*ACTION ITEM*: The data below calls for an exact copy.

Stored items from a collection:

□ □ □ □

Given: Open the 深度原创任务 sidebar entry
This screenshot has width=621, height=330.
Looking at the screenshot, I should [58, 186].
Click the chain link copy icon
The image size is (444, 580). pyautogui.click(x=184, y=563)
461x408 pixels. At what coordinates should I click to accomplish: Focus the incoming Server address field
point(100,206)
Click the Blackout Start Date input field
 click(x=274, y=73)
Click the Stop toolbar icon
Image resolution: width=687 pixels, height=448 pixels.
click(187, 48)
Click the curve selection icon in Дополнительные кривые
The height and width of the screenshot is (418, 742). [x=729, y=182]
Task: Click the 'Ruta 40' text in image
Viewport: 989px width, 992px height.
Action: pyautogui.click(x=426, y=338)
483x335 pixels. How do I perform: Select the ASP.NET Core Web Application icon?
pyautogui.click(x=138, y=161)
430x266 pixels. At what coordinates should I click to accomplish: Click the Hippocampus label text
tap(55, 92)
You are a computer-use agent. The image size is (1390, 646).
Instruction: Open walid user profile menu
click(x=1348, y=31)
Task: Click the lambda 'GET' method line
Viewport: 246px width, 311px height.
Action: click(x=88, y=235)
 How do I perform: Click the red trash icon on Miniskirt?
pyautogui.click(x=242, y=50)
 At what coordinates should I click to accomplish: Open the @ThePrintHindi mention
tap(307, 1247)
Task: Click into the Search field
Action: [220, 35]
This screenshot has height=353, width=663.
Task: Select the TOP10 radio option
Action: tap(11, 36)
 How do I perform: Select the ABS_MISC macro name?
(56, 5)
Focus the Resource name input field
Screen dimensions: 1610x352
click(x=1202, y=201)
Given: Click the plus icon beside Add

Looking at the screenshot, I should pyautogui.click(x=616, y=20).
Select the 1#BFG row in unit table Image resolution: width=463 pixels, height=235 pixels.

□ □ □ □

*RESULT FOR THIS TASK*:
Given: Open the 深度原创任务 sidebar entry
This screenshot has width=621, height=330.
Looking at the screenshot, I should [58, 186].
Click the chain link copy icon
The image size is (444, 580). pyautogui.click(x=184, y=563)
461x408 pixels. At what coordinates should I click to accomplish: Focus the incoming Server address field
point(100,206)
Click the Blackout Start Date input field
 click(x=274, y=73)
Click the Stop toolbar icon
Image resolution: width=687 pixels, height=448 pixels.
click(187, 48)
Click the curve selection icon in Дополнительные кривые
The height and width of the screenshot is (418, 742). [x=729, y=182]
Task: Click the 'Ruta 40' text in image
Viewport: 989px width, 992px height.
Action: pyautogui.click(x=426, y=338)
483x335 pixels. How do I perform: Select the ASP.NET Core Web Application icon?
pyautogui.click(x=138, y=161)
430x266 pixels. At what coordinates should I click to accomplish: Click the Hippocampus label text
tap(55, 92)
You are a computer-use agent. The image size is (1390, 646).
Instruction: Open walid user profile menu
click(x=1348, y=31)
Task: Click the lambda 'GET' method line
Viewport: 246px width, 311px height.
Action: click(x=88, y=235)
 How do I perform: Click the red trash icon on Miniskirt?
pyautogui.click(x=242, y=50)
 At what coordinates should I click to accomplish: Open the @ThePrintHindi mention
tap(307, 1247)
Task: Click into the Search field
Action: [220, 35]
This screenshot has height=353, width=663.
Task: Select the TOP10 radio option
Action: tap(11, 36)
 How do I perform: Select the ABS_MISC macro name?
(56, 5)
Focus the Resource name input field
Screen dimensions: 1610x352
click(x=1202, y=201)
Given: Click the plus icon beside Add

Looking at the screenshot, I should pyautogui.click(x=616, y=20).
Select the 1#BFG row in unit table Image resolution: width=463 pixels, height=235 pixels.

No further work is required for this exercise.